また、本発明者らは、特に上記シアリダーゼ組成物と組み合わせて使用したときにO結合型グリカンを効率的に加水分解する、哺乳類の口道に存在する共生細菌ストレプトコッカス・オラリス由来のO-グリコシダーゼを同定し、特性評価した。O-グリコシダーゼは、本明細書では「O-glyk」又は「So」と称される場合もある。シグナル配列及びLPTXG細胞壁アンカーモチーフを含むO-glykの野生型配列を、配列番号7として提供する。シグナル配列を欠いているO-glykの野生型配列を、配列番号8として提供する。シグナル配列及び細胞壁アンカーモチーフのC末端部を欠いているO-glykの野生型配列を、配列番号9として提供する。N末端における追加のメチオニン及び/又はC末端におけるヒスチジン若しくは他のタグを含めるために、これら配列を任意で改変してもよい。このような追加の配列は、(例えば、大腸菌における)発現及び/又は精製に役立ち得る。ヒスチジンタグは、好ましくは、6個のヒスチジン残基からなる。ヒスチジンタグは、好ましくは、典型的にはアミノ酸の短い配列、例えば3~5個のアミノ酸であるリンカーによってC末端に連結される。リンカーは、典型的には、主にグリシン及びセリンの残基からなり、好ましくは、配列GSGを含んでいてよい。例えば、GSG及びGSGLEが好適なリンカーである。N末端に追加のメチオニン、そして、C末端にGSGLEリンカー及びHis6タグを有する例示的なO-glyk配列を、配列番号10として提供する。本開示における「O-glyk」又は「So」に対する任意の言及は、配列番号7、8、9、又は10のいずれをも意味し得るが、好ましくは、配列番号9のアミノ酸配列を含むか又はからなり、典型的には、2070アミノ酸以下であるポリペプチドを指す。最も好ましいのは、配列番号10のアミノ酸配列からなるポリペプチドである。

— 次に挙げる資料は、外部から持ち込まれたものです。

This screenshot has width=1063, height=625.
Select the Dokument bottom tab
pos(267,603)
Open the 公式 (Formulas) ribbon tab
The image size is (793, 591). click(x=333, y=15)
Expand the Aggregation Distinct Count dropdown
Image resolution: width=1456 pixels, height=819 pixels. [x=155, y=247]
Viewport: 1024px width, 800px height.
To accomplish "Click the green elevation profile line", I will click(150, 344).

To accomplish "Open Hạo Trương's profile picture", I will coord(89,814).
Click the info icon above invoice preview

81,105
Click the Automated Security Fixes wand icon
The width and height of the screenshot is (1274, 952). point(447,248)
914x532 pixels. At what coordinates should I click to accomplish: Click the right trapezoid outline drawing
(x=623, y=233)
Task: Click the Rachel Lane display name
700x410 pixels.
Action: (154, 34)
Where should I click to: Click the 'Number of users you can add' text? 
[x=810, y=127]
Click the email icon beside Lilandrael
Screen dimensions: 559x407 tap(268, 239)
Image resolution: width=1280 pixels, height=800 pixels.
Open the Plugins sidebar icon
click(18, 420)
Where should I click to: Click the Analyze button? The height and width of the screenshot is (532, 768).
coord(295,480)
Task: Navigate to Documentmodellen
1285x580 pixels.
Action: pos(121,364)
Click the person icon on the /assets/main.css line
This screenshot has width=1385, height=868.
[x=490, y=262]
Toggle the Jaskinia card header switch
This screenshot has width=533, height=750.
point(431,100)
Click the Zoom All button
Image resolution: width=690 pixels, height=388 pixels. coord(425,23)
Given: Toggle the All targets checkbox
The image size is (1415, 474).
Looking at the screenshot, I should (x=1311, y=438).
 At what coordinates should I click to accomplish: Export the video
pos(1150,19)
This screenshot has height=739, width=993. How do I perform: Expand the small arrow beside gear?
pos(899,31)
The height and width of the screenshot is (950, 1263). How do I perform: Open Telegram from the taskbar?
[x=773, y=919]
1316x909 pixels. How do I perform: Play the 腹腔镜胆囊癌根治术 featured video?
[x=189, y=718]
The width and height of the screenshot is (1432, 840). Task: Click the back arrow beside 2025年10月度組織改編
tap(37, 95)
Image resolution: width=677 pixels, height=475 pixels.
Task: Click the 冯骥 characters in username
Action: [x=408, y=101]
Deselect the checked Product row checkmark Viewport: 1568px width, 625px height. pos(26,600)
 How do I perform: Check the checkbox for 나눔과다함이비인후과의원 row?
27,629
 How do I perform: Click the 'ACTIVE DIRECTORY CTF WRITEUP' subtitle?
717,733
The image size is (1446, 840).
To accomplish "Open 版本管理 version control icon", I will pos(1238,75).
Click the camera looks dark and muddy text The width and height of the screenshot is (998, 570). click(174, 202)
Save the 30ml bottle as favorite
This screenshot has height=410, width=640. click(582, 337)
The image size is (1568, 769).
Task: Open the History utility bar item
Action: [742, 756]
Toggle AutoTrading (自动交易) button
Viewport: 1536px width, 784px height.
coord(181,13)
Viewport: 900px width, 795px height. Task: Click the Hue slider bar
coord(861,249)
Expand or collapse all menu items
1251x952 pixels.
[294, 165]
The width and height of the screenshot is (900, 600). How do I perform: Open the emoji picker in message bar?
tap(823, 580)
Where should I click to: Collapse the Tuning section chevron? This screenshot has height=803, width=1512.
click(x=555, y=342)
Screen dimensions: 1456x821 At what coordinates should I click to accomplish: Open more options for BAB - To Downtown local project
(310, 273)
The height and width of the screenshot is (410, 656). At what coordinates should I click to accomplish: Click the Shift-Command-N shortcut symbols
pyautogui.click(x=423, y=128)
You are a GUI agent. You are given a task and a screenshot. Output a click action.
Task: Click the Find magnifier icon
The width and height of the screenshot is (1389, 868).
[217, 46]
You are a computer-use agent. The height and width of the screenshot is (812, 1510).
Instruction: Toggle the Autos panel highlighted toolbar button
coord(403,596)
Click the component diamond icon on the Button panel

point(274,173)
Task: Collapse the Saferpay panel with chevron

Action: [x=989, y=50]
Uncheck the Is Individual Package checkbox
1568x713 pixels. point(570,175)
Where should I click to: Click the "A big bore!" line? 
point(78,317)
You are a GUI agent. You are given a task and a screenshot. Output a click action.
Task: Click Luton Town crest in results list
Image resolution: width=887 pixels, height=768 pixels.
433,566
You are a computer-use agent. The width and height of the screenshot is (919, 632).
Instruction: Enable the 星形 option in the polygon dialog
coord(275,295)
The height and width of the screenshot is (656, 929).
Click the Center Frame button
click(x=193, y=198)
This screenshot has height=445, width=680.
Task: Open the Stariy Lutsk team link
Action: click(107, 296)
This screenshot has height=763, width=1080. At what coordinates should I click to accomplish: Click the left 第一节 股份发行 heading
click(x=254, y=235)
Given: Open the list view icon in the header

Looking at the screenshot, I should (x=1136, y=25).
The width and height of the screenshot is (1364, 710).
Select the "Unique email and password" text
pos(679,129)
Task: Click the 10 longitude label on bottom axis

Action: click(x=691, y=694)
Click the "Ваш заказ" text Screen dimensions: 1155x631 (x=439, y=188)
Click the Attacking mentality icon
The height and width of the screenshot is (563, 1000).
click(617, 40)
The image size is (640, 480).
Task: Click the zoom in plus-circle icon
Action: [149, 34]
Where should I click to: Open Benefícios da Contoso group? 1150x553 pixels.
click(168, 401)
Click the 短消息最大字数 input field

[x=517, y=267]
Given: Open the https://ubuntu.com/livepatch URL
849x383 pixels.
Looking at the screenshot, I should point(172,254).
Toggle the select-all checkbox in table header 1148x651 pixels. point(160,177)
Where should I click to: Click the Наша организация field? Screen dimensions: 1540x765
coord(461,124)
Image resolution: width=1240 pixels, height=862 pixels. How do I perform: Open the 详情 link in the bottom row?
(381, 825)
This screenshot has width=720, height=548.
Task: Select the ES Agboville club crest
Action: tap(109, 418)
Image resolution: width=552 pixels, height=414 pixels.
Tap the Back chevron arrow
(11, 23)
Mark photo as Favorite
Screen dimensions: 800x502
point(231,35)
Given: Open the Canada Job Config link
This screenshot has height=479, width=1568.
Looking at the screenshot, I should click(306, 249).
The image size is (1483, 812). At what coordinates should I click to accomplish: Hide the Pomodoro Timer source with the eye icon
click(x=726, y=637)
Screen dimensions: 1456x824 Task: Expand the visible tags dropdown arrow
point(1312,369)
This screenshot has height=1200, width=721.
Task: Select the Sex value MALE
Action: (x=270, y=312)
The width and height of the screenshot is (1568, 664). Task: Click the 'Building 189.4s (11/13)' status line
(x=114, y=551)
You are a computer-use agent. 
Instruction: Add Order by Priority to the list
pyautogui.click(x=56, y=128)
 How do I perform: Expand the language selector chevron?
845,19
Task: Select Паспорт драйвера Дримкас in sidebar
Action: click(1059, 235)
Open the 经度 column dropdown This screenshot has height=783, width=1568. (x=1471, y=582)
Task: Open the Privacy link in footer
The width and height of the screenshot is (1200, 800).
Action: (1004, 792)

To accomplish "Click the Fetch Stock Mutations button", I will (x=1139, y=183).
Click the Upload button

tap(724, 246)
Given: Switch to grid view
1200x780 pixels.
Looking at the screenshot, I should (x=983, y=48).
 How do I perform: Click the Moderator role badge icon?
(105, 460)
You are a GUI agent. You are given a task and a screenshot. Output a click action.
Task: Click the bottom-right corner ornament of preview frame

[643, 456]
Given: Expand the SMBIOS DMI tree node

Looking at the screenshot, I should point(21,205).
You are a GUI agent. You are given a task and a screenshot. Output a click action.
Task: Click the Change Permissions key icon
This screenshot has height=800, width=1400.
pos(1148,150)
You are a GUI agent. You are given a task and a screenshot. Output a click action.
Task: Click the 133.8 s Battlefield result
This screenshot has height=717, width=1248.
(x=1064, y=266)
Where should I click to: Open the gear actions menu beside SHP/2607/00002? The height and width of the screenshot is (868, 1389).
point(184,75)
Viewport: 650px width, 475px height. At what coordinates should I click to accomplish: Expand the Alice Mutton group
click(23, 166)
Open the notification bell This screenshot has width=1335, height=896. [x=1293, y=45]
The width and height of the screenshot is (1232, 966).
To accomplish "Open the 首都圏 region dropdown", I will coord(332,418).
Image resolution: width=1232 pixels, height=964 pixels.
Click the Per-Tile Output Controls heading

また、本発明者らは、上記シアリダーゼ組成物の作用が、O-グリカン特異的エンドプロテアーゼ、特に、典型的には375アミノ酸以下であり、好ましくは配列番号12のアミノ酸配列からなるポリペプチドである配列番号11のアミノ酸配列を含むO-グリカン特異的エンドプロテアーゼの活性を増強することも見出した。
本発明は、本発明の組成物中の酵素が、存在する任意の基質に対して作用するのに好適な条件下で、サンプルを該組成物と共にインキュベートする任意の方法を提供する。該方法は、任意で、得られた生成物の分析を含んでいてもよい。該分析は、SDS-PAGE、HPLC、レクチンブロッティング、ELISA、又は質量分析を含む任意の好適な手段によって、生成物を分離及び/又は検出及び/又は単離することを含んでいてよい。
材料及び方法
シアリダーゼの発現及び精製
アッカーマンシア・ムシニフィラで同定された遺伝子(Am0705、Am0707、Am1757、Am2058)を、ベクターpET21a(+)において大腸菌で良好に発現するようにコドン最適化した。ベクターをBL21(DE3)Star細胞に形質転換した。大腸菌を200rpmで37℃のLB中においてルーチン的に培養した。プラスミドの存在下で、100μg/mLアンピシリンを添加した。一晩インキュベートした後、培養物を新鮮LB(amp)で1:20希釈し、OD620が約0.7~0.8になるまで成長させ、その後、1mM IPTGを添加することによって組み換えタンパク質発現を誘導し、5時間発現を継続させた後、細胞を収集し、凍結させた。凍結細胞を解凍し、His結合バッファ(20mM NaP pH7.4、500mM NaCl、20mMイミダゾール)に溶解させ(resolved)、細胞内タンパク質を放出させるために超音波処理した。遠心分離によって細胞残屑を除去した。滅菌濾過した上清をニッケルカラムでアフィニティ精製し、PD-25カラムにおいて20mM Tris-HCl pH8.0に再緩衝した。Nanodropを使用してタンパク質の濃度を決定し、SDS-PAGEを通して純度を推定した。
2-3’-シアリルラクトース、2-6’-シアリルラクトース、及びコロミン酸(2-8’;Sigma-Aldrich)を基質として使用して、酵素の加水分解特異性を判定した。酵素(0.05μg)を20mM Tris-HCl pH6.8中基質(25μM)と混合し、37℃で30分間インキュベートし、その後、製造業者の指示書(Sialic Acid Quantification Kit、Abcam)に従って混合物中の遊離シアル酸を定量した。
TNFαR、EPO、Enbrel、及びフェチュイン(0.5μg)を様々な濃度の試験したシアリダーゼ(1:40)又は市販のシアリダーゼ(NEB製、製造業者に従う)と共に混合し、30分間インキュベートし、その後、タンパク質を4~20%Novex勾配SDS-PAGEで分離及び/又はSNAレクチンブロットで分析した。
分離されたタンパク質を、Trans-Blot Turbo Transfer System(BioRad)を使用してPVDFメンブレンに転写した。メンブレンをレクチンバッファでブロッキングし、続いて、一次結合剤(SNA-ビオチン)及び二次結合剤(HRP-ストレプトアビジン;VectorLabs)と共にインキュベートし、その間に洗浄工程を行った。West Pico SuperSignal(ThermoFisher)キットによって化学発光させ、ChemiDoc(BioRad)で検出した。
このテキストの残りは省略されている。